Other agency data lay bare a USCIS “net backlog” exceeding 2.3 million delayed cases at the end of FY 2017. This total amounts to more than a 100 percent increase over the span of one year, despite only a 4 percent rise in case receipts during that period.

In addition to processing delays, over the past two years USCIS (and other agencies) have introduced numerous changes that also have functioned as “bricks” in the Trump Administration’s growing “invisible wall.” In its April 2018 report, AILA highlighted dramatic changes in policy and practice by USCIS that increasingly have shifted its focus toward immigration enforcement. These new policies and practices slow and decrease legal immigration to and in the United States, fuel case backlogs, and contravene Congress’s intent that USCIS function as a service-oriented immigration benefits agency. Some examples are:

· USCIS rescinded longstanding guidance that directed USCIS personnel to give deference to prior determinations when adjudicating nonimmigrant employment-based extension petitions involving the same positions and the same employer;

· The Administration overhauled refugee case adjudications, bringing many of these applications to a standstill;

· USCIS implemented an in-person interview requirement for all employment-based green card applications and refugee/asylee relative petitions, without meaningful justification.

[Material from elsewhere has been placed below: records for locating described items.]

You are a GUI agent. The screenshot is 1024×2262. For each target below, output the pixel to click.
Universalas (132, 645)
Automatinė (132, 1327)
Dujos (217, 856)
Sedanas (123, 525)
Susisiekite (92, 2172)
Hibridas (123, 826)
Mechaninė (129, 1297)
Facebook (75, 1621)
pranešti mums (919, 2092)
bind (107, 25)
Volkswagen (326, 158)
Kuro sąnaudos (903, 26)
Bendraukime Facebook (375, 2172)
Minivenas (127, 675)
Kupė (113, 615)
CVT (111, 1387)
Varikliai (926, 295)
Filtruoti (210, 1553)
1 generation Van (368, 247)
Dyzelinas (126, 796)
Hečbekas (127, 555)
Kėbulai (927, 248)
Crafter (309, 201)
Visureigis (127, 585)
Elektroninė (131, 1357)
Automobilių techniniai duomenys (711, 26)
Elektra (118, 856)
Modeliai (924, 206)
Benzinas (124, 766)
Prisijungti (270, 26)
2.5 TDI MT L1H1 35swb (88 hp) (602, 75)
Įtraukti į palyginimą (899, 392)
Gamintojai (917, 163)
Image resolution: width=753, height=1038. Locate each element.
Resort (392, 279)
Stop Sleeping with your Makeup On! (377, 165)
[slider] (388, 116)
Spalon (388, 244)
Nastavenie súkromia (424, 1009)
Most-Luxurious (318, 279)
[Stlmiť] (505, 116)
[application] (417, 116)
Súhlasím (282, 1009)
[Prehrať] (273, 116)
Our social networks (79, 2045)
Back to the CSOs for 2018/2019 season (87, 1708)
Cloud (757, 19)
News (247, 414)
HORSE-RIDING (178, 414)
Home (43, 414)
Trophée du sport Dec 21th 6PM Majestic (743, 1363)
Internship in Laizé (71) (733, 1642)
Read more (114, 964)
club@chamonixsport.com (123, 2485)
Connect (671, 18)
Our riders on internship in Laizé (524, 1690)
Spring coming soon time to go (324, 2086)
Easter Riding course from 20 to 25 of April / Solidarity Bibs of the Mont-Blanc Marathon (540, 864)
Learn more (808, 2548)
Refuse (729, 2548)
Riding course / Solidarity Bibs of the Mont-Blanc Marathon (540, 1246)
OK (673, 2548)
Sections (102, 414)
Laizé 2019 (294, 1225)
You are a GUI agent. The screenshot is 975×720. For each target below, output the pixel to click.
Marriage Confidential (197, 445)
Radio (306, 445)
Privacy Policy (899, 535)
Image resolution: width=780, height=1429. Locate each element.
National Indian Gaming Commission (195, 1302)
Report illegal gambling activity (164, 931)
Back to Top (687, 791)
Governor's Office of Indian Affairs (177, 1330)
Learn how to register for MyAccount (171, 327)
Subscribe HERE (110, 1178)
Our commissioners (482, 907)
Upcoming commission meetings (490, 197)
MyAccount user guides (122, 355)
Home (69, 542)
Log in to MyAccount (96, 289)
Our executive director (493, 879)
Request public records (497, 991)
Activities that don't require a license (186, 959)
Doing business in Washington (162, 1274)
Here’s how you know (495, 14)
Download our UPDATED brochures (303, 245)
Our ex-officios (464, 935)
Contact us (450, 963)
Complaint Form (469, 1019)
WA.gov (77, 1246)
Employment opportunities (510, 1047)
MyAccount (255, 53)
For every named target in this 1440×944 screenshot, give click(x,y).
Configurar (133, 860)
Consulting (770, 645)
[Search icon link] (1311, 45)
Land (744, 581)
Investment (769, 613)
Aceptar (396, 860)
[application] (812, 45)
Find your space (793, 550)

Moreover, in February 2018, USCIS stripped the phrase “nation of immigrants,” as well as the reference to applicants and petitioners as “customers” from the agency’s mission statement, further signaling its shift from a service-oriented to an enforcement-oriented agency. Other changes in 2018 also were implemented, including:

· A new “Notice to Appear” policy that threatens to profoundly escalate the number of denied applicants and petitioners placed into deportation proceedings;

· A new policy enhancing the likelihood that foreign students and exchange visitors could face long-term bans on re-entering the United States for committing even inadvertent and minor status violations;

· In concert with ICE, USCIS began setting “deportation “traps” where ICE arrests spouses of U.S. citizens who appear at a USCIS office for an interview in connection with their I-130 case;

· USCIS adjudicators were authorized to deny certain cases without first allowing applicants the opportunity to provide additional supporting evidence.

Congress intended USCIS to function as a service-oriented agency that efficiently processes immigration-related applications and petitions, enabling individuals to obtain work authorization, citizenship, humanitarian protection, and other vital benefits, and enabling U.S. employers to fill critical workforce gaps. Indeed, the agency charges high filing fees for cases and is not affected by government shutdowns. But, ballooning USCIS processing times coupled with other policy changes leave families—including families with U.S. citizen spouses and children—in financial distress, exposing vulnerable protection seekers to danger, and threatening the viability of American companies. Congress and the public need to hold USCIS accountable.